Experiment two: a latex microsphere immunochromatography method for rapid detection of the antigen of the new coronavirus is as follows:
firstly, preparing a detection reagent strip:
preparing a detection reagent strip by adopting a conventional latex microsphere immunochromatography double-antibody sandwich method, and preparing a detection kit by adopting the combined detection structure to perform a new coronavirus antigen detection experiment, wherein latex microspheres are biological red microspheres of 300nm, and a latex microsphere mark indication antibody of a detection line T of the detection reagent strip is an anti-new coronavirus S protein monoclonal antibody of 50ug/ml, and is coated on a glass cellulose membrane combination pad; the capture antibody of the detection line T of the detection reagent strip is a 1.0mg/ml paired anti-new coronavirus S protein monoclonal antibody, and the capture antibody is coated on a nitrocellulose membrane; the capture antibody of the quality control line C of the detection reagent strip is a goat anti-mouse IgG polyclonal antibody of 1.0mg/ml, and the capture antibody is coated on a nitrocellulose membrane and used for capturing latex microspheres marked anti-new coronavirus S protein monoclonal antibodies which are not captured specifically. And respectively sticking a water absorption paper membrane pad and a latex microsphere mark combined membrane pad at two ends of the nitrocellulose membrane printing membrane, and sticking a sample pad at one side of the combined membrane pad. And placing the adhered detection sheet on a strip cutting machine, and cutting into 3.5mm test strips.
Secondly, preparing a combined detection structure:
prepared as in experiment one.
Third, experimental method and result:
during the experiment, the prepared detection reagent strip and the combined detection structure are assembled into a detection buckle, the assembled detection buckle is placed into an aluminum amber sealing bag with a drying agent, the sealing is carried out on a sealing machine, and a label is added. Preparing two solutions to be detected, namely 1) preparing recombinant new coronavirus antigen S protein solutions with different concentrations by using saliva (saliva) of a healthy person; 2) preparing 3 times of the concentration of the recombinant new coronavirus antigen S protein solution with different concentrations in the solution 1) by using non-inactivated virus preservation solution (UTM). Two methods are respectively adopted for detection, wherein the method I comprises the following steps: taking 150ul of solution 1), adding the solution into a test tube, taking a nasal cavity sampling structure, collecting a nasal cavity sample of a healthy person, inserting a sampling head into the solution 1), stirring and absorbing the solution 1), then inserting the sampling head into a detection buckle card through an insertion hole, standing for 20 minutes, observing a detection window, and reading a color development result on a test strip.

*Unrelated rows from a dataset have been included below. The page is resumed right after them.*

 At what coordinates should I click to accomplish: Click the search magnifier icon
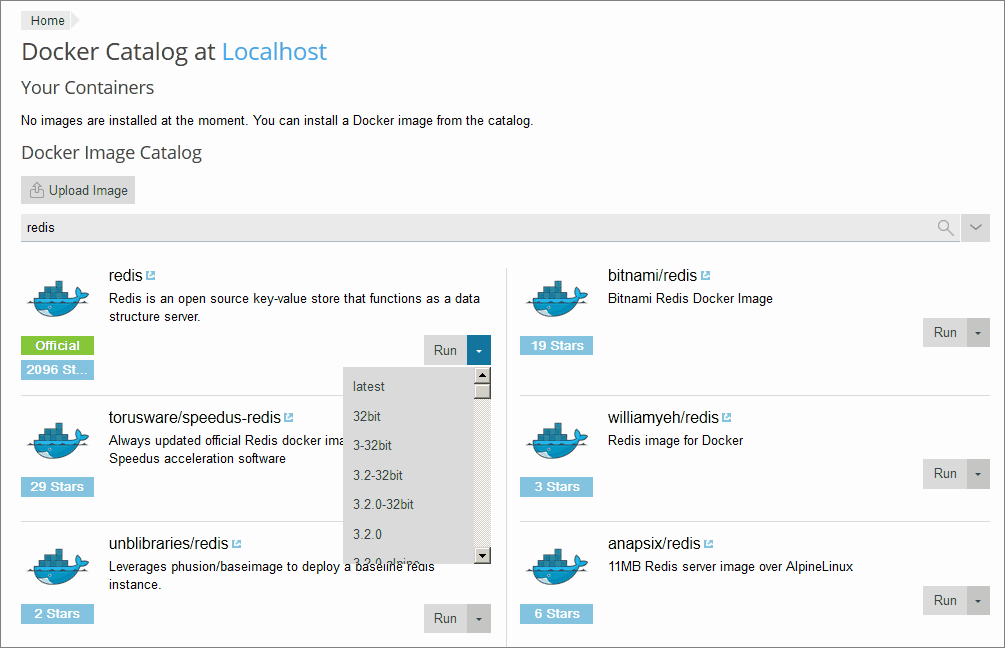click(945, 227)
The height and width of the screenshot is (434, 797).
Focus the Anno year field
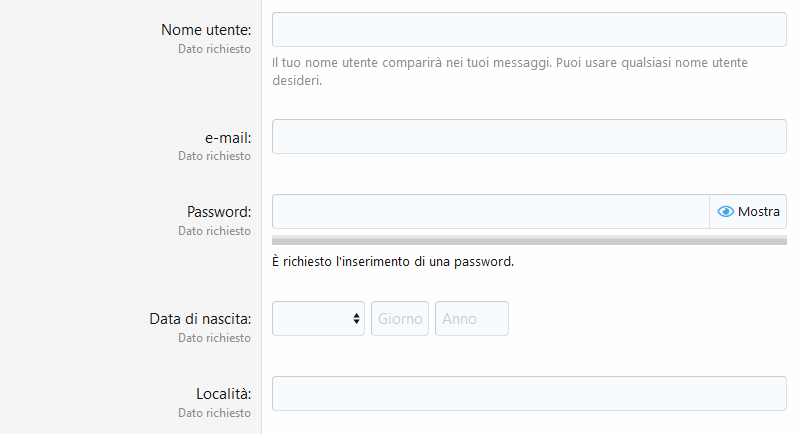[x=472, y=319]
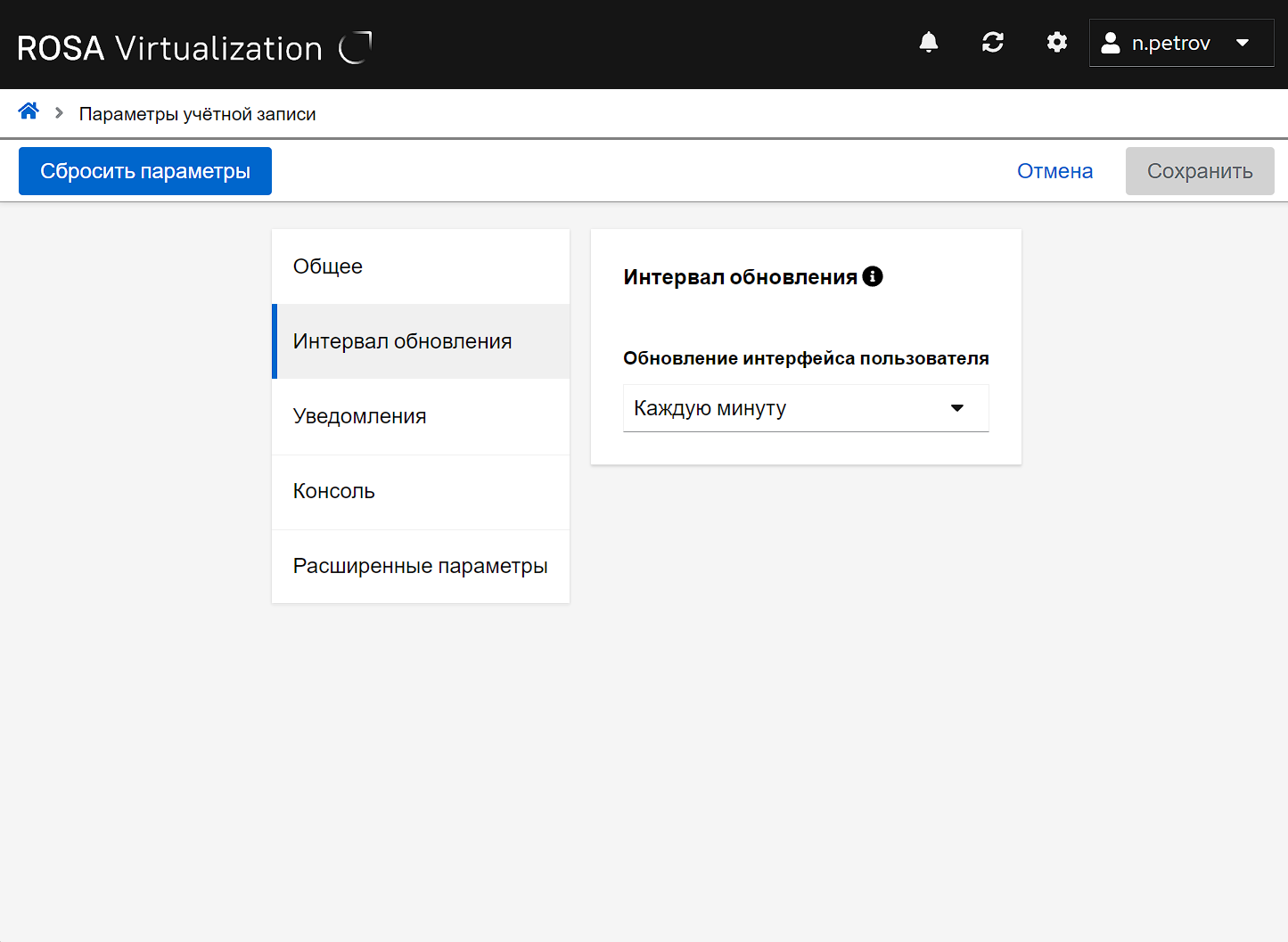Viewport: 1288px width, 942px height.
Task: Go to home via the house icon
Action: [x=29, y=111]
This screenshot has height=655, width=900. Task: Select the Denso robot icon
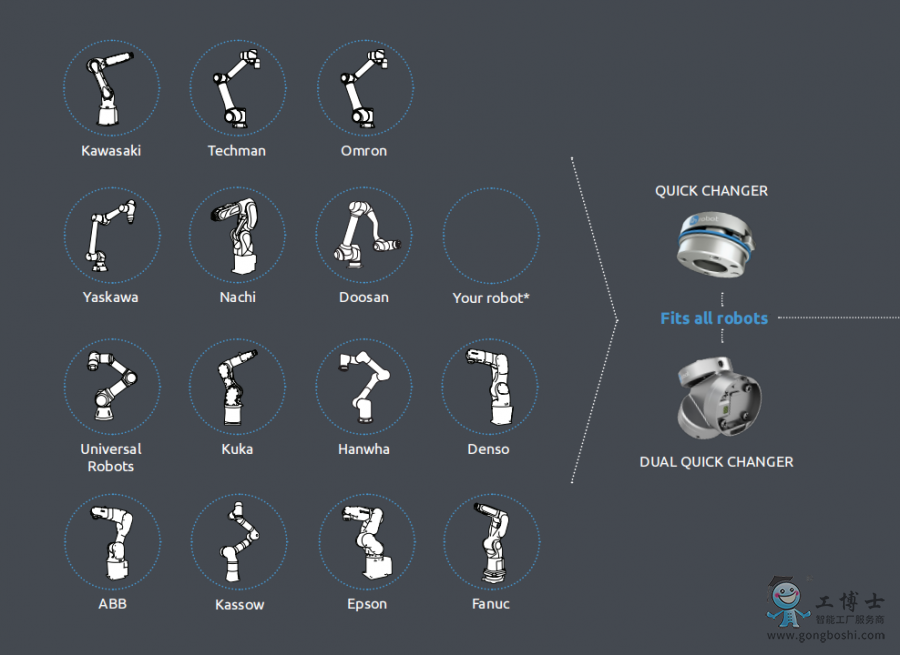coord(489,386)
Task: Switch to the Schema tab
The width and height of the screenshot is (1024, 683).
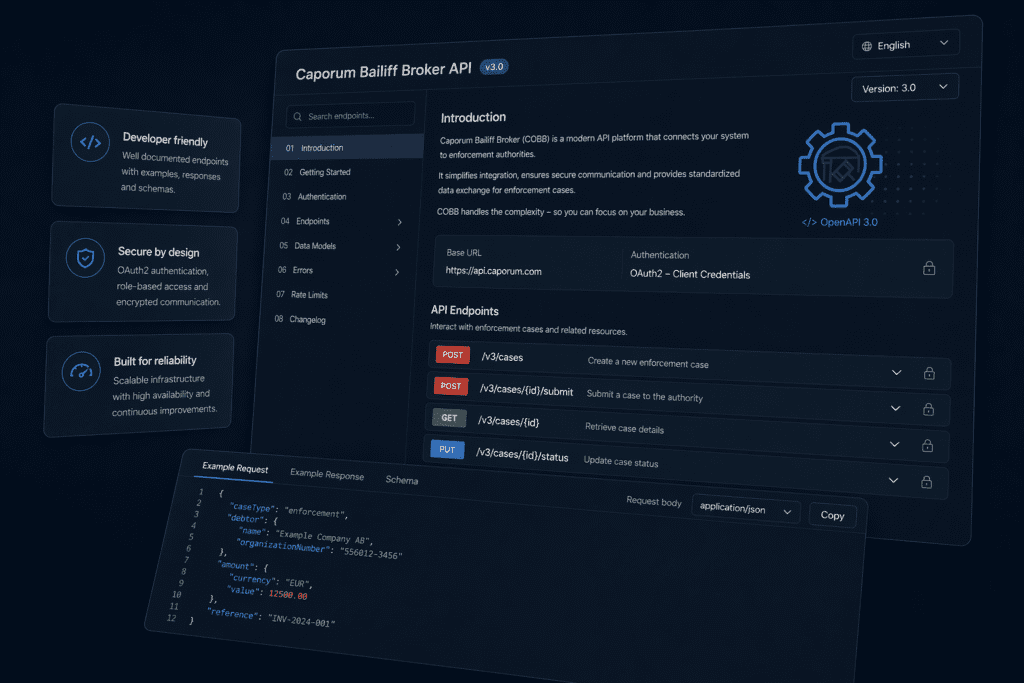Action: 401,480
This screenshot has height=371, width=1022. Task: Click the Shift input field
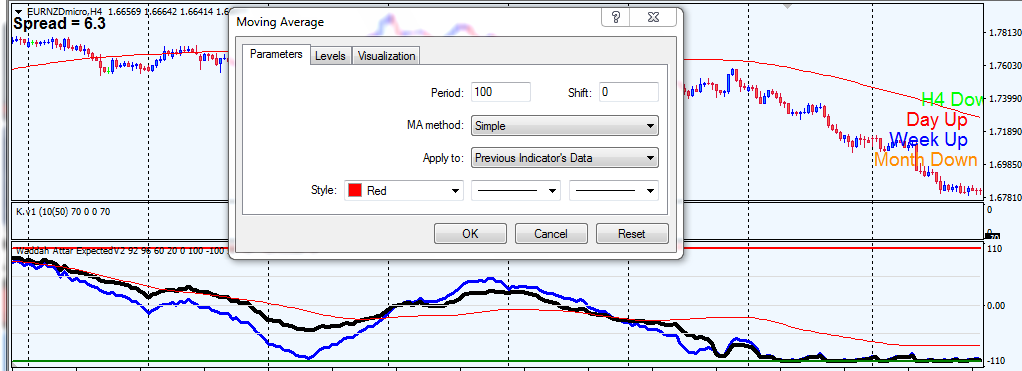[x=628, y=92]
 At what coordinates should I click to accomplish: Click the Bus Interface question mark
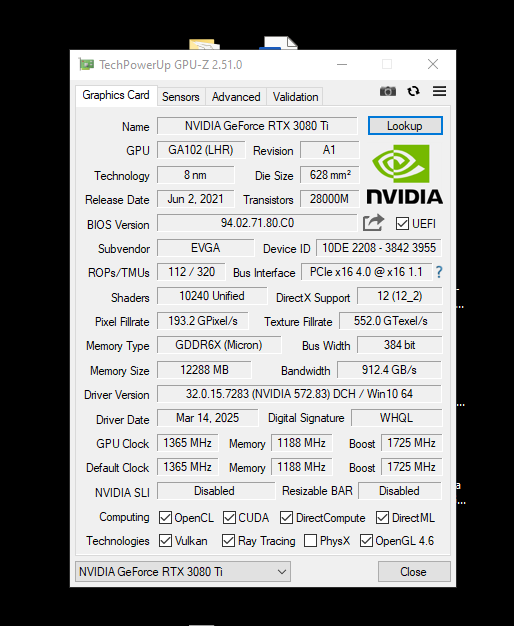point(439,272)
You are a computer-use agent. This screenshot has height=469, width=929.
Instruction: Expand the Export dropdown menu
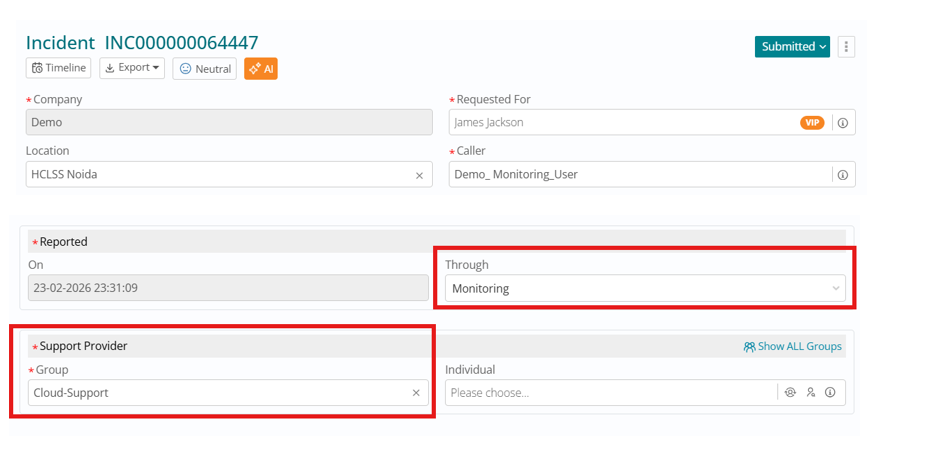click(132, 68)
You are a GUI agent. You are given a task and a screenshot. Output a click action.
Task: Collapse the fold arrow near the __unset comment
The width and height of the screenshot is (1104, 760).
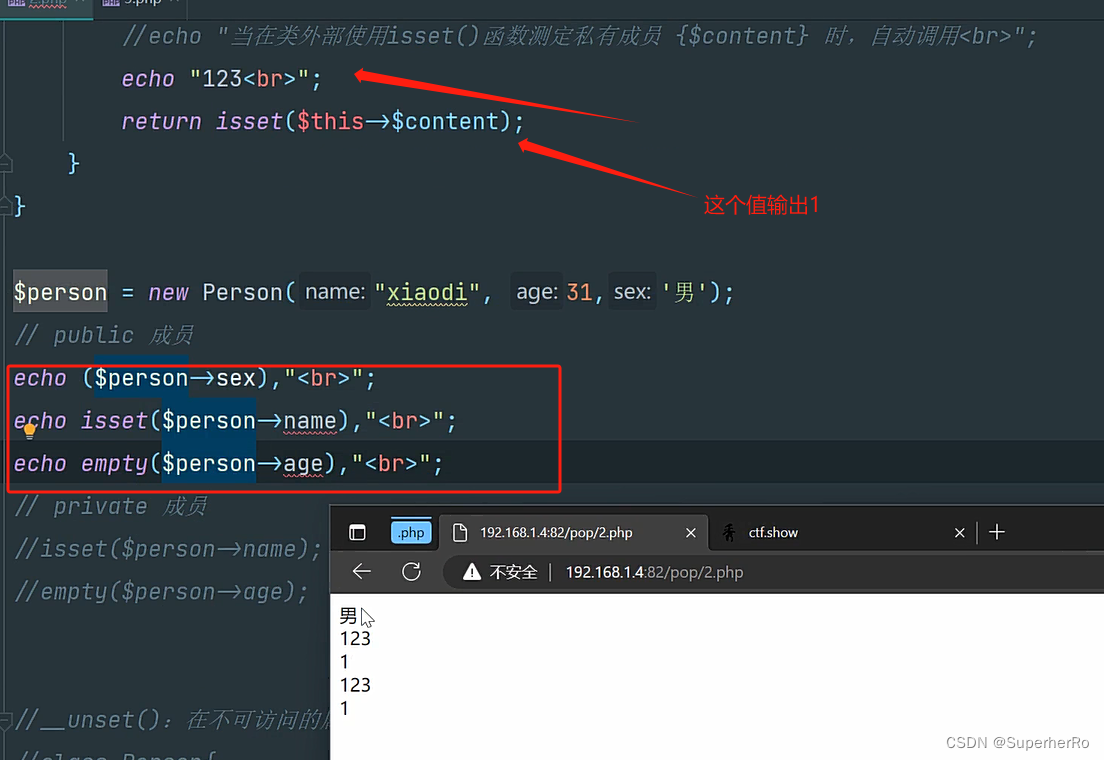(x=5, y=719)
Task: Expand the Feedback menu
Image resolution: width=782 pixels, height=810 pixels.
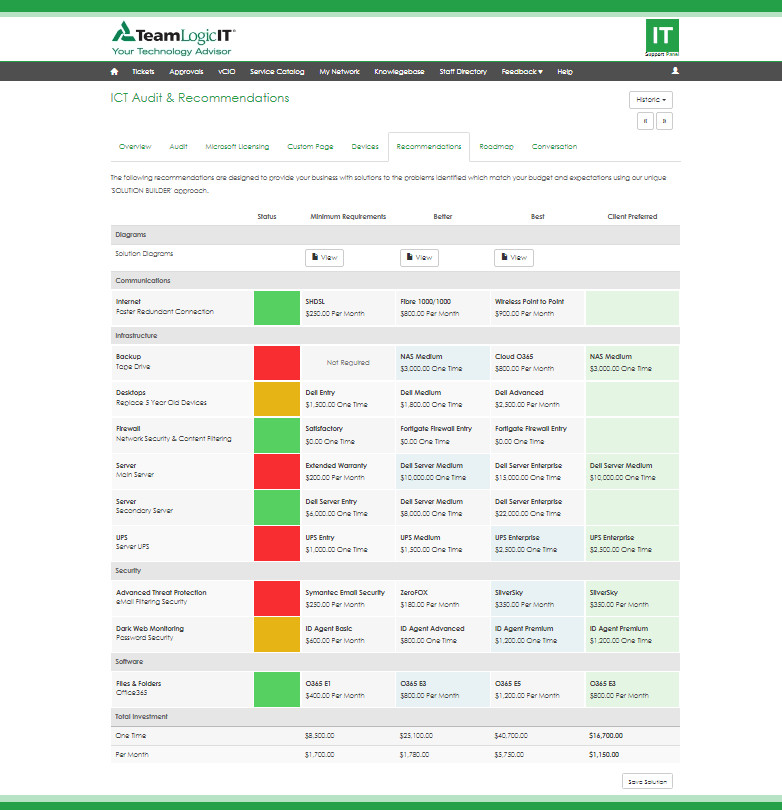Action: coord(522,72)
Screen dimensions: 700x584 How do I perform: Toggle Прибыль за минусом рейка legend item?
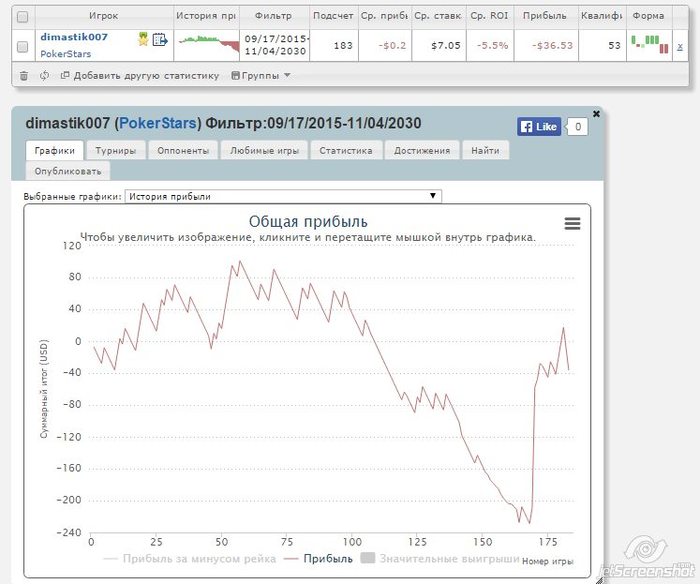[190, 559]
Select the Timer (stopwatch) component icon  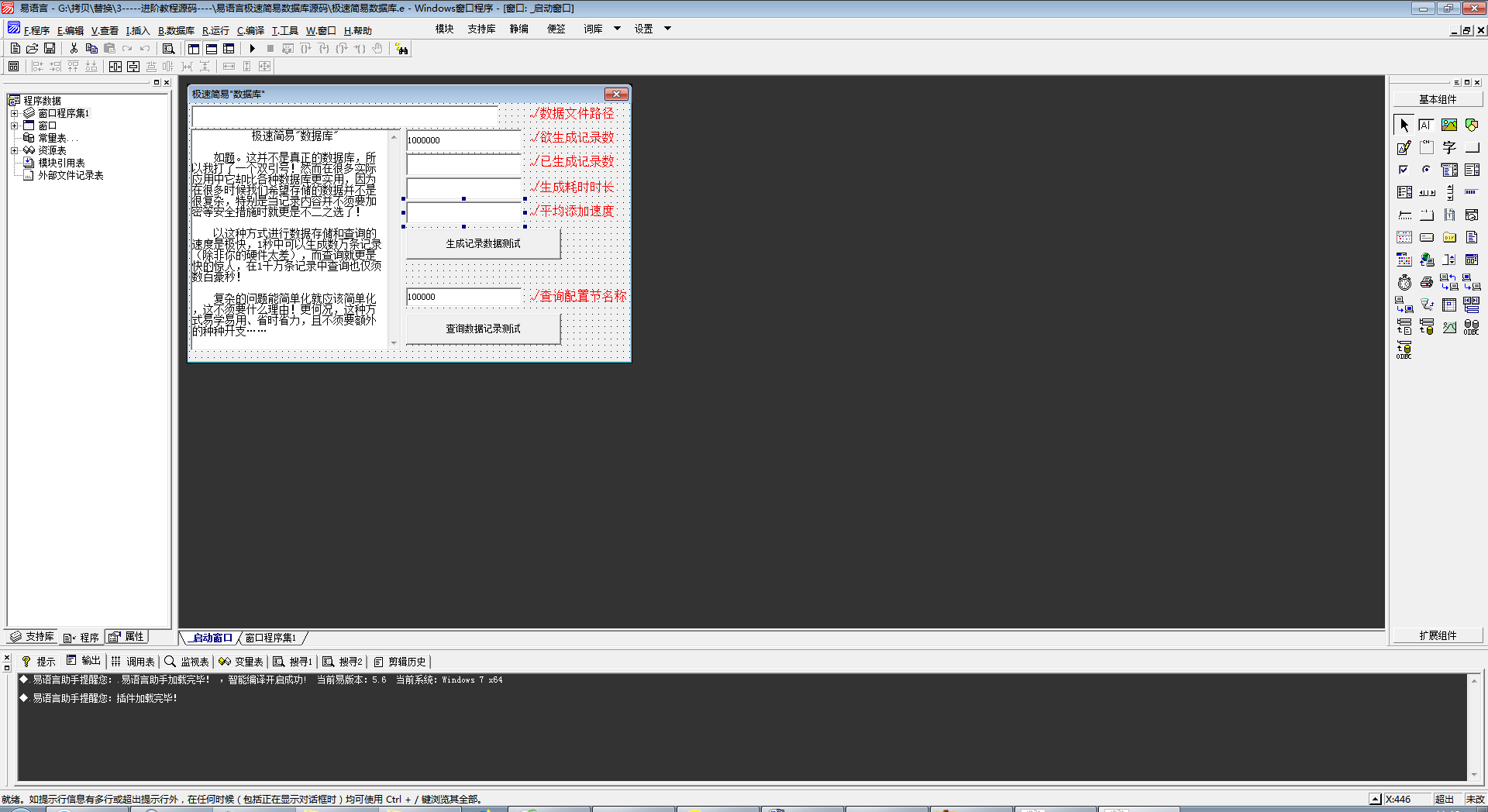[x=1404, y=282]
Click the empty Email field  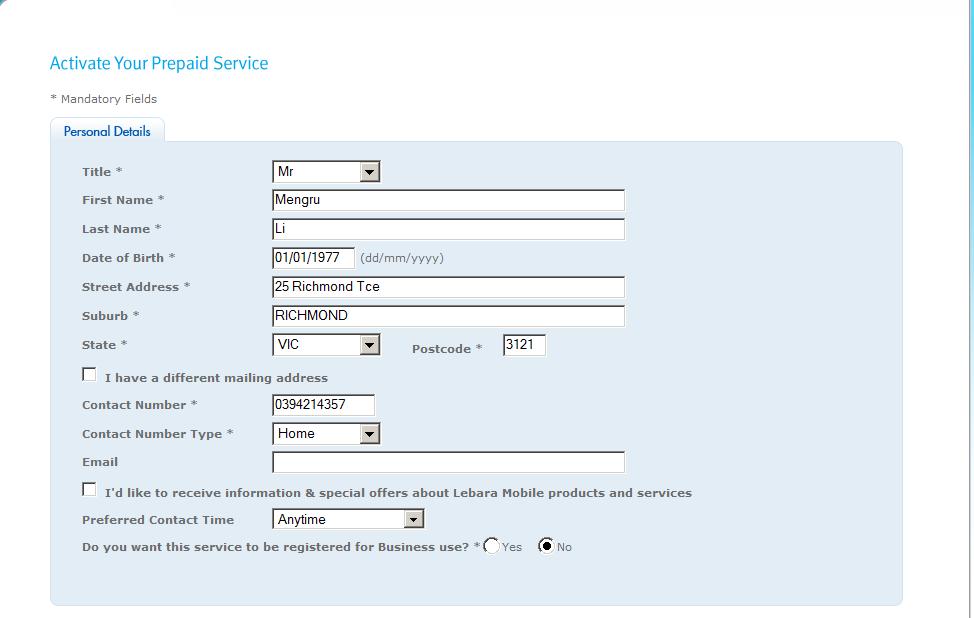pyautogui.click(x=448, y=462)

The second method comprises the following steps: taking 100ul of healthy human saliva without S protein, adding the saliva into a test tube, taking a nasal cavity sampling structure, collecting a healthy human nasal cavity sample, taking 50ul of solution 2) to a sampling head after nasal cavity sampling, inserting the sampling head into blank healthy human saliva, stirring and absorbing the blank healthy human saliva solution, then inserting the sampling head into a detection buckle card through an insertion hole, standing for 20 minutes, observing a detection window, and reading a color development result on a test strip. The quality control line C of the test strip is colored, and the test line T is not colored and is negative; the quality control line C is colored, and the detection line T is also colored and is positive. As a result, positive reactions were observed in the antigen S protein solution at concentrations of 1.0, 0.1 and 0.05ng/ml, while negative reactions were observed at concentrations of 0.01ng/ml and below.

Claims (11)

1. The utility model provides a combination that double-sample sampling and integration detected detects structure which characterized in that:
1) the combined detection structure is a combined set of a saliva sampling structure, a nasal cavity sampling structure and a chromatography detection structure;
2) the saliva sampling structure consists of a saliva collecting structure and a saliva collecting tube-like structure, and the saliva collecting structure and the saliva collecting tube-like structure are detachably connected;
3) the nasal cavity sampling structure consists of a sampling head and a sampling handle, and the sampling handle is provided with a sampling connecting structure which is used for fixing the sampling head and is detachably connected with the chromatography detection structure;
4) the chromatography detection structure comprises a detection shell, a detection reagent strip positioned in the detection shell and a detection connection structure positioned at a position corresponding to the starting end of the detection reagent strip.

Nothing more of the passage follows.